Und so eine hohle Kralle willst nicht?

http://image.auctionweb.info/lister/original/125546/898667344b593640e97f6e434e426973.jpg


----------



## family-biker (11. September 2013)

hst_trialer schrieb:


> Und so eine hohle Kralle willst nicht?
> 
> http://image.auctionweb.info/lister/original/125546/898667344b593640e97f6e434e426973.jpg




ist drin,genau die.


----------



## R.C. (11. September 2013)

niconj2 schrieb:


> Ein neuer Steuersatz muss her und im Zuge dessen wollte ich mal fragen, woher ich so eine Ahead Kappe mit Gewinde herbekomme.



Bei einem BMX Shop. Alle (Freestyle-) BMX-Gabeln haben solche Kappen.
http://www.bikestation-bs.de/bmx/zubehor-sonstiges-etc/topbolts.html


----------



## Merlin06 (11. September 2013)

Hallo, je nach dem was für eine Gabel verbaut ist, z.B. die Echo Urban hat so ein dickwandigen Schaft,das man dort wohl ein Gewinde ins Alu schneiden könnte. Falls man eine passende Einstellungschraube findet. Die Krallen mit Kabelführung passen bei der Urban nicht in den Schaft. Ich habe mir dafür eine Kralle von so einem Satz mit kabeldurchführung abgedreht /abgeschliffen damit diese rein geht. Habe mich gegen die Gewinde variante entschieden, weil so wie ich das sehe ,muß der Bremszug zum nachstellen mit Schlüssel raus. Das geht bei den anderen Problemlos ohne ausbau vom Zug/Bremsleitung.
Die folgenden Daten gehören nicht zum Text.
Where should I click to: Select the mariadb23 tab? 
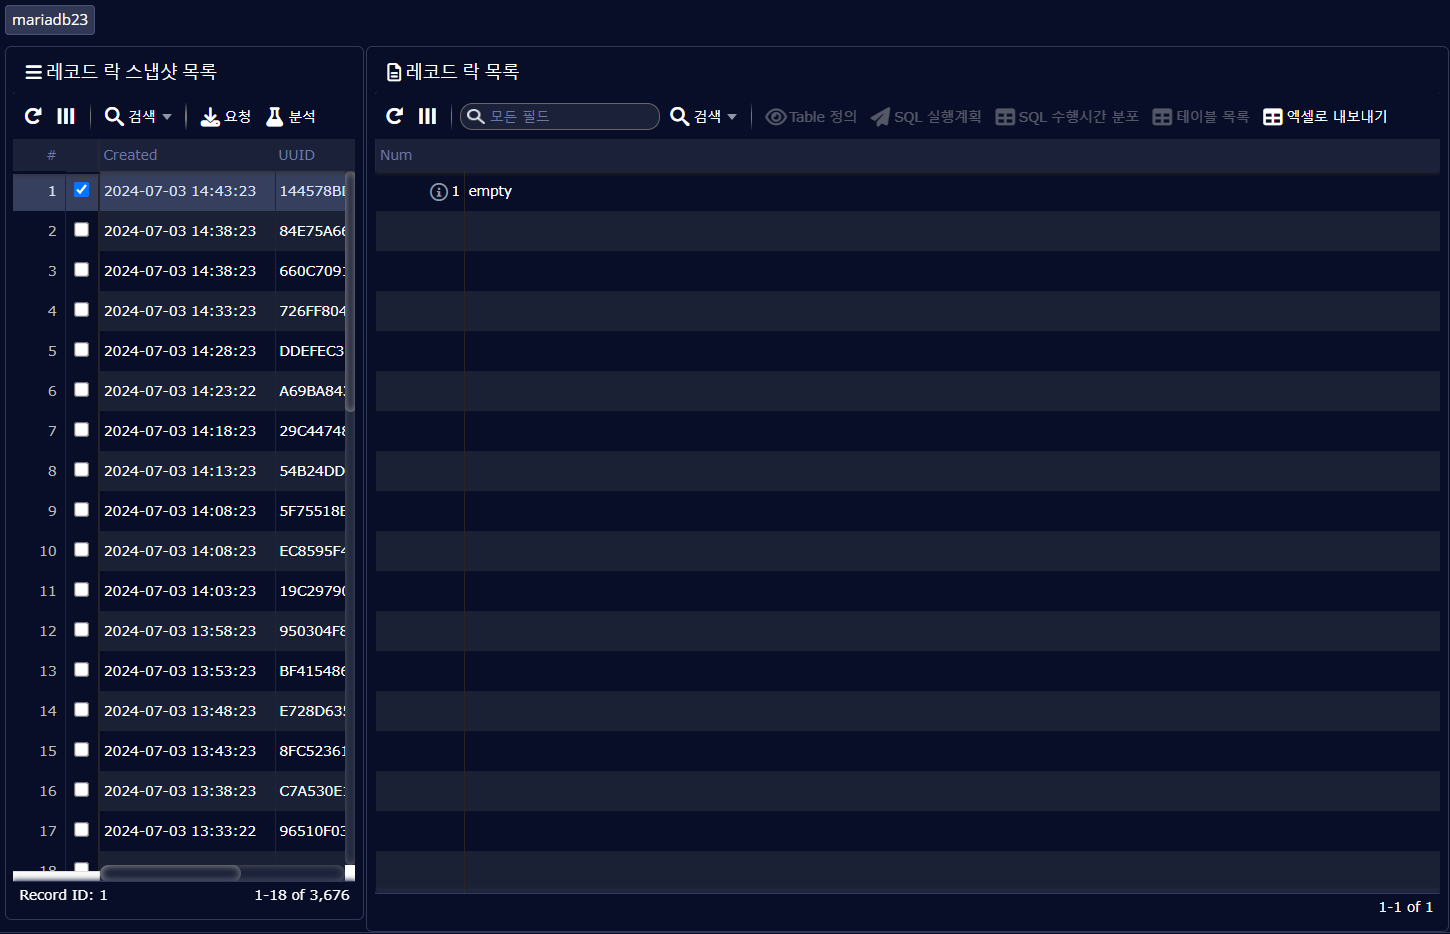tap(50, 20)
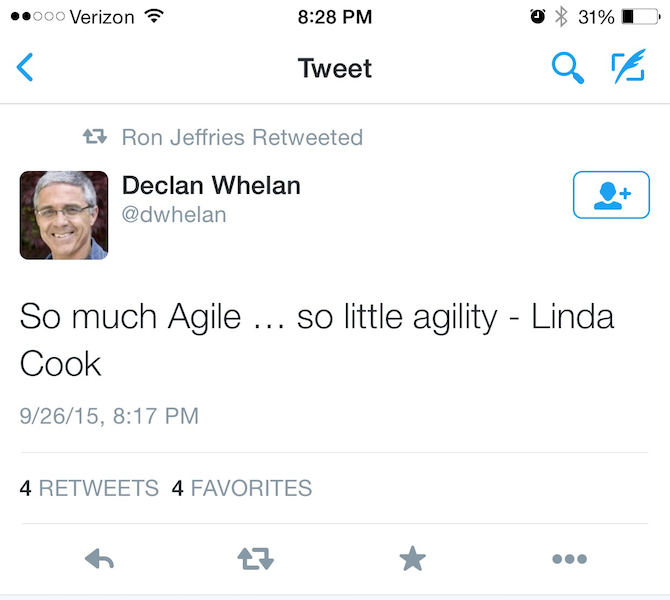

Die "Kralle" von Trickstuff passt z.B. bei der Echo Urban nicht und kann auch nicht abgeschliffen werden. Die Führung vom Zug/Leitung kann bei dieser aber etwas enger am Lenker erfolgen,da die Bohrung etwas schräg und zur Mitte versetzt ist. Gruß Jens


----------



## R.C. (11. September 2013)

Merlin06 schrieb:


> Habe mich gegen die Gewinde vafiante entschieden, weil so wie ich das sehe ,muß der Bremszug zum nachstellen mit Schlüssel raus.



Einfach ein Loch neben dem fuer den Inbus bohren, falls keines vorhanden ist.


----------



## family-biker (13. September 2013)

da fände ich auf übermass fertigen und mit kälte einfügen stilvoller,mache ich bei schäften so,wenn die verstärkt werden sollen.
einfach das teil,dass innen sitzen soll,ins tiefkühlfach, den schaft heiss machen,teil einpressen,fertig.
marzoccchi nannte das früher "cryofit"


----------



## R.C. (13. September 2013)

Marko schrieb:


> Für 2. Bohrung neben dem 6-kant dürfte es zu wenig platz haben, ausser man bohrt schräg knapp am gewinde vorbei.



Bei allen Kappen, bei denen ich das gemacht habe, ist es sich ausgegangen, wenn natuerlich das Gewinde so schmal wie am Bild ist, also die Gabel einen dicken Aluschaft (oder das Gewindeinsert zu dick ist) hat, geht's wohl eher nicht.

Eine andere Moeglichkeit waere ein Expander (fuer Carbonschaefte) in geeigneter Dicke, den man anbohrt.


----------



## Dominik19xx (14. September 2013)

R.C. schrieb:


> Eine andere Moeglichkeit waere ein Expander (fuer Carbonschaefte) in geeigneter Dicke, den man anbohrt.


Sowas gibt es schon fertig zu kaufen. http://www.bike-components.de/products/info/p30739_Dirt-Cap-A-Head-Kappe-1-1-8--.html


----------



## MTB-News.de




----------



## HarzEnduro (14. September 2013)

Dominik19xx schrieb:


> Sowas gibt es schon fertig zu kaufen. http://www.bike-components.de/products/info/p30739_Dirt-Cap-A-Head-Kappe-1-1-8--.html



See post 2.

Nico.


----------



## Dominik19xx (14. September 2013)

Stimmt hab ich übersehen.


----------